Communiqué de Mathilde Androuët, députée au parlement européen, conseillère régionale d’Ile-de-France, Déléguée départementale RN des Yvelines

La Cour européenne des droits de l’homme (CEDH) a condamné le 2 juillet la France, à l’unanimité et pour la quatrième fois en moins d’un mois, pour non-respect de l’article 3 de la Convention européenne des droits de l’homme sur « l’interdiction des traitements inhumains et dégradants ». Dans le cas présent notre pays devra verser un total de 32 000 euros au titre du « dommage moral » à trois migrants, afghan, russe et iranien, qui avaient déposé leurs demandes d’asile en 2013 et 2014 mais contraints à vivre « dans la rue » et « privés de moyens de subsistance ». Si la CEDH fustige les autorités françaises qui « ont manqué à leurs obligations », elle félicite dans le même temps le gouvernement pour sa politique d’accueil de l’immigration massive, notamment pour « les efforts consentis (…) pour créer des places d’hébergement supplémentaires et pour raccourcir les délais d’examen des demandes d’asile ».

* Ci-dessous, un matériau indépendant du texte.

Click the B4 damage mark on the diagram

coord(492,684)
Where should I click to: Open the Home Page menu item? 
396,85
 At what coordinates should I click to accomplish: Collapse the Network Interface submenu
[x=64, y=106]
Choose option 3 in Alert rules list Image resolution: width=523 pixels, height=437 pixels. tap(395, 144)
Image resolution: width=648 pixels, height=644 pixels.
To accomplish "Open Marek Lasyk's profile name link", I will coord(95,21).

Ce double discours de la CEDH qui manie à la fois la matraque judiciaire et les louanges, est très révélateur de la schizophrénie de l’Europe bruxelloise : elle continue de prôner l’ouverture de nos frontières à l’immigration planétaire alors que nos pays, déjà à saturation et dont les populations les plus fragiles sont durement frappées par la crise, ne sont plus en mesure d’accueillir dignement tous les nouveaux arrivants. Peut-être faudrait-il en chercher la raison dans le conflit d’intérêt qui concernerait 18 de ses 47 juges avec 7 ONG parmi lesquelles l’Open Society du milliardaire Georges Soros, fervent partisan de la fin des nations et de l’immigration de masse.

Sans surprise le « nouveau monde » macroniste n’a pas rompu avec l’inféodation à une CEDH autoproclamée « Conscience de l’Europe » qui n’est soumise à aucune autorité de contrôle, qui s’immisce dans le processus législatif sans légitimité politique ni respect de la volonté populaire. A défaut peut-être de pouvoir réformer la CEDH dans un sens favorable à nos libertés démocratiques, il s’agit aussi de rappeler que l’article 58 de Convention de sauvegarde des Droits de l’Homme et des Libertés fondamentales offre aux Etats la possibilité d’en sortir.

Il convient aujourd’hui en tout état de cause de mettre un frein au délirant pouvoir que s’adjuge la CEDH sur le droit européen et nos droits nationaux. C’est au législateur issu du suffrage universel et non au juge qu’il revient de fixer les termes de la loi et de définir l’intérêt collectif. Et celui-ci impose notamment le recouvrement de notre pleine et entière souveraineté dans les choix qui sont les nôtres en matière d’accueil de l’immigration.